10. Ella, más allá del pronombre
Cuando Ella nació todo el mundo la esperaba, era la primogénita, era la esperanza. A ellos les permitiría empezar de cero con una nueva ilusión, y sin decírselo, acordaron olvidar los problemas del pasado y tapar, para algunos sus propias vergüenzas.
Ella recibía sin quererlo un mandato, el mandato de ser y hacer lo que aquellos que eran su familia consideraban lo correcto. No podía permitirse dudar, las cosas ya estaban escritas. Tenía que ser fuerte y valiente, estudiosa y trabajadora, buena hija, nieta y madre, responsable con ella misma y con los suyos. Todo eso le era impuesto, sin cuestionamiento propio. Ese camino no era el suyo, era el camino de otros.
Ella creció. Se miraba en el espejo de su habitación y ese espejo solo le devolvía la visión de un puzle hecho a piezas, piezas no regulares, piezas no definidas, pero sí trazos de rayas que la atravesaban de un lado a otro, que la marcaban, pero que no eran lo suficientemente profundas para saber si lo que se ocultaba debajo era lo mismo que a primera vista la componían.
Esa idea de cómo son las cosas por dentro, más allá de lo que uno por fuera puede intuir de ellas, comenzó a obsesionarla. Todo empezó a ser un acertijo que debía de resolver para encontrar la verdadera forma, aquella que, aunque no fuera perfecta era el núcleo de las cosas y de una misma.
Esa verdadera razón de la existencia, la que una se da con su autoconocimiento se convirtió en su verdadera obsesión. No se trataba de saber si aquello que los demás veían en ella fuera su verdadera forma, sino que ella misma se pudiera reconocer en esa forma.
Ese trabajo, ese camino, empezó como el de una niña que comienza su primer día de escuela, cuando, solo con tres años, la dejan delante de aquellas inmensas puertas y le empujan por la espalda a conocer un espacio nuevo, donde ninguna relación está predeterminada, ni la experiencia que saques de aquel lugar ni el aprovechamiento de sus conocimientos tampoco.
Ella se sentía así aquel día: dispuesta a atravesar aquella puerta. Empujó la puerta de aquel templo de sabiduría, donde solo esperaba compasión de las maestras por el escaso conocimiento que de ella misma y del resto tenía. A la vez, buscaba refugio en sus compañeras, que ya estando dentro, la ayudarían a dar los primeros pasos de este viaje.
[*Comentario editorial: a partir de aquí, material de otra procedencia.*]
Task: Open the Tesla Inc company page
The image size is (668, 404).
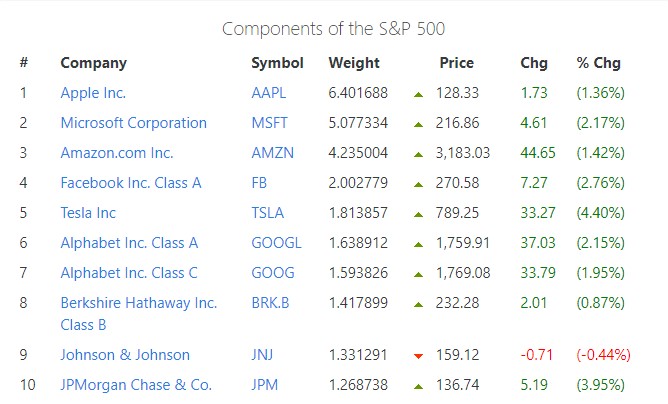Action: [x=88, y=213]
Se puso manos a la obra, desde mediodía hasta la medianoche trabajó sin descanso, con humildad y apego a los suyos y no a las cosas. Para al final no tener miedo a golpear con cincel y mazo ese caparazón formado a imagen y semejanza de otros. No tener miedo a desbastarse, a sentir dudas de una misma, dudas que por otro lado nunca habían sido permitidas. A cuestionarse sus acciones, a saber que, como granos de una granada, ella era tan importante como el resto de seres que la rodeaban, formando una estructura, cual panal.
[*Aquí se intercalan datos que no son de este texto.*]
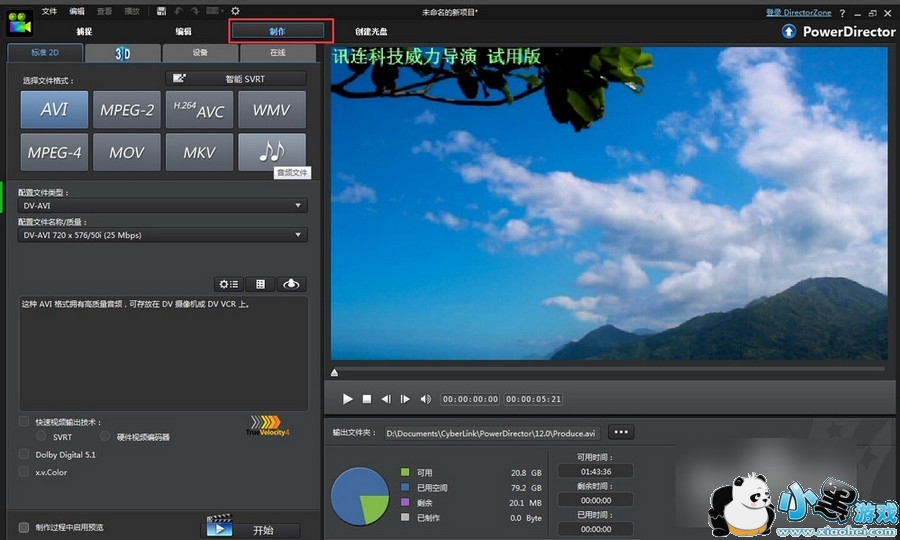Play the video preview
The width and height of the screenshot is (900, 540).
348,399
Ella por fin entendió que no era en sí misma la salvadora de su familia, Ella no podía vivir sin cuestionarse o dudar de las cosas. Ella no era perfecta y si quería llegar a serlo, sería por determinación propia, por tener una función mayor con el resto de sus congéneres. Ella era pieza y no puzle. Ella había decidido ser parte activa de la construcción de este mundo, comprender el simbolismo de las cosas y tomar conciencia de ellas, como la luna refleja su luz.